In January 2006 Hafez was arrested at Gatwick Airport attempting to leave the country using a fake passport. He was sentenced to 12 months in prison. After serving seven months of his sentence he was then held in immigration detention for a further 14 months.
"On 29th January 2006, I decided to leave this country because I wanted to find somewhere to live rather than survive. I wasn’t living, just surviving. I decided to leave to go anywhere to apply for asylum again."
Originally from Iran, Hafez had entered the country illegally two years earlier in the back of a lorry. Once in the UK he applied for asylum on the grounds that he faced political problems back home. When his asylum application was refused, he remained in the country without authorisation.
"I am not an economic asylum (sic). If I was in Iran I had a good job, money and family around me. Now I have to live in this country without licence, work, I can’t do anything. I wanted to go to Canada. When I was illegal and I had to go to immigration centre once a month, they give me one month permission to stay, they give us permission without anything, without ID. They send us on the street they say you can support yourself, I don’t have a work permit, licence or anything, how can I support myself? They don’t care."
While in detention Hafez was refused bail four times. During his detention he tried to procure travel documents to leave the UK but was unable to provide a birth certificate.
"Every month I got pressure on my mind, every month it was like torture, because they knew I can’t get it. I didn’t have my birth certificate, but still they put the pressure on me every month, every month… I have been in prison before and I knew I couldn’t stay in prison for two years. Prison was awful, it was awful."
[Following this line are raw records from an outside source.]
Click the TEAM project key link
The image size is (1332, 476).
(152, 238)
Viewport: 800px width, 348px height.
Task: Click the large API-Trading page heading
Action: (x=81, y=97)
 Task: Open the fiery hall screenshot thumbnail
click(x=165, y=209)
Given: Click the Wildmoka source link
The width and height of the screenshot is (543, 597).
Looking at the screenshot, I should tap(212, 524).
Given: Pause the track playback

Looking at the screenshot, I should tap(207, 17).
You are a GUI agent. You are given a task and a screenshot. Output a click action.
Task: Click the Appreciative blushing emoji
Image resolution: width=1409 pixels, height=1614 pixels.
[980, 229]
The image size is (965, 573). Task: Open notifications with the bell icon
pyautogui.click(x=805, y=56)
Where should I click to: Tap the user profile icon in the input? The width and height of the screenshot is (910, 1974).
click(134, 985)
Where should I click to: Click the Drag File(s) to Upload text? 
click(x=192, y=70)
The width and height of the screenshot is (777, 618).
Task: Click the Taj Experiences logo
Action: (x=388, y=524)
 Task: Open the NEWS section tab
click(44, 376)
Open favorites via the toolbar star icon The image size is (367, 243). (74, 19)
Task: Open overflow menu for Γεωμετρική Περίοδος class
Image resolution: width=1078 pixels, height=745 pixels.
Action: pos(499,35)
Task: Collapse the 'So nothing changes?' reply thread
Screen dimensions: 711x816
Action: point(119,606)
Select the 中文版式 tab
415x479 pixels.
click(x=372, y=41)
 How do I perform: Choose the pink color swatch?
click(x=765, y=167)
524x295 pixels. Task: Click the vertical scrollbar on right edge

During his period in detention Hafez spent some of his time gaining an English language qualification. However, with few distractions available, the impact of continued detention was unremitting.
"I was in the gym two three hours a day. Because of that I didn’t have any illness. I love to read, but there wasn’t any useful books, there was a small liberty (sic). I think i read all the books in Farsi and English books. It took one month to read all the books. I studied English. I got a certificate."
"Detention is like prison, you are locked up. There is no difference between prison and detention. They people in detention are much better than prison, still you have to be inside, you are not allowed to go out, still you have to be locked down."
On Hafez's fifth attempt an immigration judge granted him bail. After leaving detention no removal order was issued, raising the question as to why he was detained in the first place and what purpose his 14-month-long detention served.
"Our situation is very complicated no one knows what to do with us. I don’t know the future."